» **Required work**
Answer these questions from the forum discussion on farms and inheritance tax:
1. According to GrumpyCatFace, at what amount in assets does inheritance tax begin to apply?
2. How long does the discussion say the current agricultural system has been going on?
3. Where does the discussion say land values rising above the exemption mostly happen?

» **Selected passage**

____________________

GrumpyCatFace wrote:Inheritance tax doesn’t kick in until $5m in assets. That’s way more than most small farms are worth. At that point, you’ve got enough to pay the tax anyway, and still take the farm.Speaker to Animals wrote:Agreed. I think we need to stop the agricultural subsidies, but we also need to eliminate or provide exemptions to the inheritance taxes that make passing along family farms very difficult for families with small farms. We should also consider a homestead act that will purchase these huge farms from the corporations, divide them up, and work out some kind of mortgage system to provide to qualified applicants who want to start small farms.
Returning to a sustainable and robust agricultural system takes a lot more than simply ending the subsidies. This system has been going on for a century now. It's very difficult to undo the damage.
It still impacts them because most farms are now operating as corporations that a small family wholly owns rather than a "family farm", and real estate speculation can raise the value of the land well above the exemption, especially when you consider all the capital assets associated with the farm. The land a farm operates on can potentially be worth far more than the farm actually produces annually.
This happens mostly near urban areas (like the outermost suburbs of a metropolitan area), which are exactly the kinds of areas we should be protecting as farmland in order to keep that metropolitan area sustainable. The pursuit of economic efficiency leads to fragility in some cases, and this is one of them.
The most economically efficient outcome is not always the rational outcome.

____________________

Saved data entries

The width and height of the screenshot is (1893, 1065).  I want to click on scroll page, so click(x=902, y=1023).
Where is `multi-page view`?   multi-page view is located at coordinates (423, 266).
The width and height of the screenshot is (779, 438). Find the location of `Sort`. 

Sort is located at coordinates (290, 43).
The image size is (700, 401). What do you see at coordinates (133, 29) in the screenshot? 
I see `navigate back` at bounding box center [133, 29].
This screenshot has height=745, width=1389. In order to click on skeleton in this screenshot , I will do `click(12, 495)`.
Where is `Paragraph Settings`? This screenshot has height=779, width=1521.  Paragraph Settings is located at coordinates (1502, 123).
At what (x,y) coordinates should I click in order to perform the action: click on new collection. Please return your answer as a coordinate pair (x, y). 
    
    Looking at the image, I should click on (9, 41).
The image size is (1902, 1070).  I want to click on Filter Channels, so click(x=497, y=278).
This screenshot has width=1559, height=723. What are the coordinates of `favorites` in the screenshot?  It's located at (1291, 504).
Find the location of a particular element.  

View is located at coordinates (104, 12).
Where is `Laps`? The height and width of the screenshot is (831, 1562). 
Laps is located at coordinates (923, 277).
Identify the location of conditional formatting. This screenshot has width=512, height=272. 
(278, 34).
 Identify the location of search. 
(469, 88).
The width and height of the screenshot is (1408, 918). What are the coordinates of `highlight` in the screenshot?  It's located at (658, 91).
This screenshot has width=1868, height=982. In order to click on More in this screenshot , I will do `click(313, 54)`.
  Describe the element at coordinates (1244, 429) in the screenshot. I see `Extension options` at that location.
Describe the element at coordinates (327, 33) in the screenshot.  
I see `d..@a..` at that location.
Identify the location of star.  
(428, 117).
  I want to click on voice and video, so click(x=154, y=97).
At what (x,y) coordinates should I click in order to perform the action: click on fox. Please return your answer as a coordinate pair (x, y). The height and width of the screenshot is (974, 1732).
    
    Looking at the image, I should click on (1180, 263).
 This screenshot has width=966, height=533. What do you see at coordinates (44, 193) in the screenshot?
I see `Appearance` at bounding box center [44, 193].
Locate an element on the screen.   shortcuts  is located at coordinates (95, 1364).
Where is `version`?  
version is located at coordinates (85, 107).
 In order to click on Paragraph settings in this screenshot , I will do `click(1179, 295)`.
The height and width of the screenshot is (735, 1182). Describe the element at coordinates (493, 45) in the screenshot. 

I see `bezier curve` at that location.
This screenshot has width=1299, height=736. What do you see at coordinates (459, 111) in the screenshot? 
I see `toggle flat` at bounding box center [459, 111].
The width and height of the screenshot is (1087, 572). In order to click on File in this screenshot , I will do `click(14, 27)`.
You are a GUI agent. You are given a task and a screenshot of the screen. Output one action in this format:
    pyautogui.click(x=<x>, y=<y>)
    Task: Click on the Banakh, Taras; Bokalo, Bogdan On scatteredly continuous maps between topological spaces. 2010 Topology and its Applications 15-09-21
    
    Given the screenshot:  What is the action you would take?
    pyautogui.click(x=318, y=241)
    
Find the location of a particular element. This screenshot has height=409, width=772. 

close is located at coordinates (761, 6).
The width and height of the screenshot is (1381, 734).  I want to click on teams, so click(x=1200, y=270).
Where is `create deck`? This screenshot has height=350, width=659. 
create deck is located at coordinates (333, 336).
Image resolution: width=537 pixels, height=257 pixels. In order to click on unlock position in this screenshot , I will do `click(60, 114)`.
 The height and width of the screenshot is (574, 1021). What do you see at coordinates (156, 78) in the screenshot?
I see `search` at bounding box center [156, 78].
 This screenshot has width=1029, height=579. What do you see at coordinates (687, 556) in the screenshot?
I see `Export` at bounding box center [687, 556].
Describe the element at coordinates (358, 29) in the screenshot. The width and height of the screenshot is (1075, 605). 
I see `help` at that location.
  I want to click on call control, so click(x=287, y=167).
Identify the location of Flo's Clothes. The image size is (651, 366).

____________________

» **Task output**
1. $5m in assets.
2. A century.
3. Near urban areas, such as the outermost suburbs of a metropolitan area.